Microsoft Infuses Channel Field Sales with Tools, ResourcesBy Carolyn April | Posted 2009-07-21 Email Print
At the one-year anniversary of Ross Brown joining Microsoft's Worldwide Partner Group, he explains a raft of changes to the channel field sales team to up their effectiveness and accountability.
When Ross Brown joined Microsoft’s Worldwide Partner Group as vice president of solution partners and ISVs a year ago, he did what any new executive would do: He started to assess his field channel sales team. And he asked an obvious question: "Who’s our best PAM and how well are they doing?"
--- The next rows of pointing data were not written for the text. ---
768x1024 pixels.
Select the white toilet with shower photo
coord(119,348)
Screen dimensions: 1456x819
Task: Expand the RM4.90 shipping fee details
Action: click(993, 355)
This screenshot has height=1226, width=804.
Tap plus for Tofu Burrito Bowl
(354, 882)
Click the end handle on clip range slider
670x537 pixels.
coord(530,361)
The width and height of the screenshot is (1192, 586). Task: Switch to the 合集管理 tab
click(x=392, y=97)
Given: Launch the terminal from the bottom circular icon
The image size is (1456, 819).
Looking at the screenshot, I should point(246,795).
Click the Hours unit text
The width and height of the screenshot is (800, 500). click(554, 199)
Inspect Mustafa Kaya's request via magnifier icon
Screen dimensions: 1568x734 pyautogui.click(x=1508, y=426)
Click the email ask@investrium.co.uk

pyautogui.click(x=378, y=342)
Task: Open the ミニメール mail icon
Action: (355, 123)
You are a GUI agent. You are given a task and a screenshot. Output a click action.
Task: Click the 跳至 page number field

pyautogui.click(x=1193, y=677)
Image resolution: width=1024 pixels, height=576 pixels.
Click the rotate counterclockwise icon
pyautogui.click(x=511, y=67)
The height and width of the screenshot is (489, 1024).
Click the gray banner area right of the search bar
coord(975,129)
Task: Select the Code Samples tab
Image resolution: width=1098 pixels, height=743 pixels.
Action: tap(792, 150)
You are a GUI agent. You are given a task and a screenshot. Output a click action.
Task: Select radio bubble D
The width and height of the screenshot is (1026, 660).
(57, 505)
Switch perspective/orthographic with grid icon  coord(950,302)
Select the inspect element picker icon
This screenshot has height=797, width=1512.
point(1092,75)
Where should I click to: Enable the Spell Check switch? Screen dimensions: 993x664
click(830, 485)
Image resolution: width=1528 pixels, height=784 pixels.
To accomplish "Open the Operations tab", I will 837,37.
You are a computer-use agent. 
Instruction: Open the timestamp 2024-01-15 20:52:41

No one could tell him. And no one could say whether the best partner account managers happened to be exceptional at driving channel sales or just plain lucky.
"I couldn’t tell whether it was the PAM making the partner successful or the partner making the PAM successful," Brown lamented recently at Microsoft’s Worldwide Partner Conference in New Orleans.
So for the last year, Brown and his team have been building tools and creating processes and metrics to get better visibility into how PAMs and territory managers are doing and mapping ways to support top performers and pull up those who are struggling. It’s about driving change management.
"I have an inverted problem in that it’s not the PAMs having sales problems, but the PAM managers," he said. "Many of these guys made their reputation for success selling Windows and Office, and that’s really all about pull. Now they are working with partners to sell servers and tools and that’s push. It’s a very different type of sale."
The Field Readiness Initiative comprises several new elements and tools, including:
Three-year business plans for PAMs based on their specific practice area. The plans are audited and reviewed by Microsoft general managers, who provide feedback on what’s working and what isn’t. The coaching has resulted in more compliance with the business plans and better results in the field with partners, he said.
A new partner recruitment tool that maps to every stage in the recruitment process, from identifying partners to getting them activated in one of Microsoft’s skills competencies. Brown said he assigned 100 PAMs to recruit partners from competitors and use the tool to gain visibility into each opportunity. There is a similar tool to track revenue targets by solutions workload type.
New partner technical advisers that are tasked with helping partners translate their specific technical skills into having IP management and sales skills in the field.
The end goal of all the new tools and training resources is to drive partner sales by making sure they have the proper support in the field from Microsoft, Brown said.
"Now we are measuring the quality of what the PAMs are doing," he said. "We’re making it a real channel sales organization."